> **Stored records**
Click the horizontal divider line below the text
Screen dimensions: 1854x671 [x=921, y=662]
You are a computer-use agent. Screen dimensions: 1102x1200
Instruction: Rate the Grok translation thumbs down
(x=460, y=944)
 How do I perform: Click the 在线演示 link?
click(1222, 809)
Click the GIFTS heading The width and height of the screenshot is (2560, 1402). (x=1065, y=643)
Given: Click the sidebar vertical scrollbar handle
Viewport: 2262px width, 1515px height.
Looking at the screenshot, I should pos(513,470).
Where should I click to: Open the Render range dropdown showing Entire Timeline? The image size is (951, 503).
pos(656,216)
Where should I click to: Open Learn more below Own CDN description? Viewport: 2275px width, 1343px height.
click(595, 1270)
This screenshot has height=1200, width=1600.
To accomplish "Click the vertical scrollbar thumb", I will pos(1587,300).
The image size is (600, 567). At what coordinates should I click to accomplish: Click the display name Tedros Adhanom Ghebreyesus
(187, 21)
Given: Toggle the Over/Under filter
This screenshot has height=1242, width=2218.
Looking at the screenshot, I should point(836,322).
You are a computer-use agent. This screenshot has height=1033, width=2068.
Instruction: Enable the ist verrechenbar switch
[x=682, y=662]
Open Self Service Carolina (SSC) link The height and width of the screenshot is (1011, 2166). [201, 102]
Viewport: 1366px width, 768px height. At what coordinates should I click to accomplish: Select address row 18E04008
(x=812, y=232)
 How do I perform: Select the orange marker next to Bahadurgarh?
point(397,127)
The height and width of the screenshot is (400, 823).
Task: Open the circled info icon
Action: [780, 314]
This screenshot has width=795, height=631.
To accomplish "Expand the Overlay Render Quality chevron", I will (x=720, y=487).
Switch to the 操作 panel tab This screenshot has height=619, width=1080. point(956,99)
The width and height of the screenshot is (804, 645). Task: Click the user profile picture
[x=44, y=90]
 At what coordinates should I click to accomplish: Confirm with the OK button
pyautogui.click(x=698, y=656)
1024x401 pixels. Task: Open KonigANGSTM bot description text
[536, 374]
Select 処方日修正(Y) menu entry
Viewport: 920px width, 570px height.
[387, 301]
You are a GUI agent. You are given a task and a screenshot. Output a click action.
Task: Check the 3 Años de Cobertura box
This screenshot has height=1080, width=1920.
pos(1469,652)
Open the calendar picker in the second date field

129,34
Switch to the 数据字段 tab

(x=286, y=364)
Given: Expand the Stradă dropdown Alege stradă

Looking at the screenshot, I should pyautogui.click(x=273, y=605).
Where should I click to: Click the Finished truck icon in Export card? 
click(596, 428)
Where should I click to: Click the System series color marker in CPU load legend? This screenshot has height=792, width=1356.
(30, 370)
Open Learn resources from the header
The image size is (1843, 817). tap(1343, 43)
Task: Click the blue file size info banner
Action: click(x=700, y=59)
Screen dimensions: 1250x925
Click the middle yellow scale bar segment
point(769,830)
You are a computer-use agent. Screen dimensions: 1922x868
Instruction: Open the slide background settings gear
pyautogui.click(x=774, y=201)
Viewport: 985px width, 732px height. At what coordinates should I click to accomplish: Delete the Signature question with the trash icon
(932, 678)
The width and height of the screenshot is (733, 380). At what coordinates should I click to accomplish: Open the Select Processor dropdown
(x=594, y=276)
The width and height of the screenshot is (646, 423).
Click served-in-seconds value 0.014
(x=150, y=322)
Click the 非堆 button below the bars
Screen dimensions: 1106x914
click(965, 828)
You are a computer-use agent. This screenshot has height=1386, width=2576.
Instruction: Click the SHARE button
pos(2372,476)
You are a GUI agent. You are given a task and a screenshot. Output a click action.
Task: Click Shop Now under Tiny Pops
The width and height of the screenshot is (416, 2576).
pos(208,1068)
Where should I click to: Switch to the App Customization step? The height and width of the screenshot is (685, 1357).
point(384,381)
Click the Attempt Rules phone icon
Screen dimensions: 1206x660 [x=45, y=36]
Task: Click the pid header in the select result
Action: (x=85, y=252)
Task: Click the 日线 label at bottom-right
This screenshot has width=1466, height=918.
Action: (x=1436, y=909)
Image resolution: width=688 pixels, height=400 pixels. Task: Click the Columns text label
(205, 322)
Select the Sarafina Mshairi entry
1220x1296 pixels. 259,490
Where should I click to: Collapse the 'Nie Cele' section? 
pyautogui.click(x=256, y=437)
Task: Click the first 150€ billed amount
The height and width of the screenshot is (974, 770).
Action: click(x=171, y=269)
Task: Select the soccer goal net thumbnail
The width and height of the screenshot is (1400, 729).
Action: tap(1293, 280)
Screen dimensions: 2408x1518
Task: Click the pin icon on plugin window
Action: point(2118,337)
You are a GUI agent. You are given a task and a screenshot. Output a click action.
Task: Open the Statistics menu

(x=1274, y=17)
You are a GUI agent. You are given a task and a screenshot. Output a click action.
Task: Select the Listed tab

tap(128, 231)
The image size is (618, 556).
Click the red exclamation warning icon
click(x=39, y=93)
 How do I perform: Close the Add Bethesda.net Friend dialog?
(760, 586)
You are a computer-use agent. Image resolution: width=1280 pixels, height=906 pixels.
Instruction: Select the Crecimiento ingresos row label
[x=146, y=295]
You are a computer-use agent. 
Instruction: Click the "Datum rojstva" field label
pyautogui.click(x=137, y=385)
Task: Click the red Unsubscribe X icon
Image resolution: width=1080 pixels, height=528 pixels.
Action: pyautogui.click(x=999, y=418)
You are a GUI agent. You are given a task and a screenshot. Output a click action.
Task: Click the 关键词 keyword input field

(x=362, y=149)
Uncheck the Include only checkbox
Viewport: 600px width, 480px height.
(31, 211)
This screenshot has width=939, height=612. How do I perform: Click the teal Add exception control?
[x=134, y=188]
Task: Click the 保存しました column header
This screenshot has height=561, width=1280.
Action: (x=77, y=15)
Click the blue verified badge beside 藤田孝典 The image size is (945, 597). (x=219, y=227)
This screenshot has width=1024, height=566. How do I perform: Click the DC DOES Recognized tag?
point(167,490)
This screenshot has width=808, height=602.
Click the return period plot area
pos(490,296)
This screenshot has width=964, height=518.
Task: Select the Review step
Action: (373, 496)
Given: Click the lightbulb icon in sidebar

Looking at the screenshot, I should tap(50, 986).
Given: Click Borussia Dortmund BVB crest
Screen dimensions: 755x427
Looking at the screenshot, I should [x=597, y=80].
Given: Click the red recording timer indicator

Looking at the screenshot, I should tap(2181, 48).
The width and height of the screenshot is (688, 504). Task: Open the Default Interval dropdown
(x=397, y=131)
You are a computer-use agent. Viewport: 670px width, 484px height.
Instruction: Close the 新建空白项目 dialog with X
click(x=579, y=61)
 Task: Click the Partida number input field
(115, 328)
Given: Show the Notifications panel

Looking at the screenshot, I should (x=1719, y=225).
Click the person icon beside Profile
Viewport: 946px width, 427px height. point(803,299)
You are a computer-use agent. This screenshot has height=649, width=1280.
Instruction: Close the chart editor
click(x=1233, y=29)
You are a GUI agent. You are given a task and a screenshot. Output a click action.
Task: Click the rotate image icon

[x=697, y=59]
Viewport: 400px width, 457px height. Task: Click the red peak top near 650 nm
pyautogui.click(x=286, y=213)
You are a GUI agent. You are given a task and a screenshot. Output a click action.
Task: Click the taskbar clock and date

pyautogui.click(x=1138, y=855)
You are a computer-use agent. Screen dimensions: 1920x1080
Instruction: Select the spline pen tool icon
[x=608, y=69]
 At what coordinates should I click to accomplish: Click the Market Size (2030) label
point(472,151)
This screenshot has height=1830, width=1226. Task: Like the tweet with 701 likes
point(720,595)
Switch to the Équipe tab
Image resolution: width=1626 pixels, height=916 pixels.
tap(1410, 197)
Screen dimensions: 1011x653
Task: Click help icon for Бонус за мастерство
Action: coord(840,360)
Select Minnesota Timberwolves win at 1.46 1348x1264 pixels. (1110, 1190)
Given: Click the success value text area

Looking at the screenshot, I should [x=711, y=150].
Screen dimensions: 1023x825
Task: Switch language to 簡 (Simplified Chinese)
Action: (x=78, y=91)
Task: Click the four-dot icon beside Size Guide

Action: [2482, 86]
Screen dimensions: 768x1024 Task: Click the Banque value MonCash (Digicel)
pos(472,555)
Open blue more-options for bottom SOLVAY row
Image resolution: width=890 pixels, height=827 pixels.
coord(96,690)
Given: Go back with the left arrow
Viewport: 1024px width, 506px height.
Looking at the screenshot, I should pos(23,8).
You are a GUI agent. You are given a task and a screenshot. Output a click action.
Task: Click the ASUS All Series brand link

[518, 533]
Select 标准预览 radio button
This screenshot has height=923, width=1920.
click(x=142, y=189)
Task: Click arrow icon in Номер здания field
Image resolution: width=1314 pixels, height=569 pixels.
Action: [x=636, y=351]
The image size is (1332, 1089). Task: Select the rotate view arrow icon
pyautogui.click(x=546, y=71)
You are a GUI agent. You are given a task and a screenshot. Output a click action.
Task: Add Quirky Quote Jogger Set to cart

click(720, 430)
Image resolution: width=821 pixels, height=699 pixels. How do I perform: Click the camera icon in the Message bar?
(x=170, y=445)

> **Short task**
Update the lines starting at the line that contains "You are a computer-use agent. Viewport: 670px" and ending at the line that contains "Action: (x=78, y=91)" by replacing "Instruction" with "Command". Reproduce only those lines and leave everything else unchanged.

> **Solution**
You are a computer-use agent. Viewport: 670px width, 484px height.
Command: Close the 新建空白项目 dialog with X
click(x=579, y=61)
 Task: Click the Partida number input field
(115, 328)
Given: Show the Notifications panel

Looking at the screenshot, I should (x=1719, y=225).
Click the person icon beside Profile
Viewport: 946px width, 427px height. point(803,299)
You are a computer-use agent. This screenshot has height=649, width=1280.
Command: Close the chart editor
click(x=1233, y=29)
You are a GUI agent. You are given a task and a screenshot. Output a click action.
Task: Click the rotate image icon

[x=697, y=59]
Viewport: 400px width, 457px height. Task: Click the red peak top near 650 nm
pyautogui.click(x=286, y=213)
You are a GUI agent. You are given a task and a screenshot. Output a click action.
Task: Click the taskbar clock and date

pyautogui.click(x=1138, y=855)
You are a computer-use agent. Screen dimensions: 1920x1080
Command: Select the spline pen tool icon
[x=608, y=69]
 At what coordinates should I click to accomplish: Click the Market Size (2030) label
point(472,151)
This screenshot has height=1830, width=1226. Task: Like the tweet with 701 likes
point(720,595)
Switch to the Équipe tab
Image resolution: width=1626 pixels, height=916 pixels.
tap(1410, 197)
Screen dimensions: 1011x653
Task: Click help icon for Бонус за мастерство
Action: coord(840,360)
Select Minnesota Timberwolves win at 1.46 1348x1264 pixels. (1110, 1190)
Given: Click the success value text area

Looking at the screenshot, I should [x=711, y=150].
Screen dimensions: 1023x825
Task: Switch language to 簡 (Simplified Chinese)
Action: (x=78, y=91)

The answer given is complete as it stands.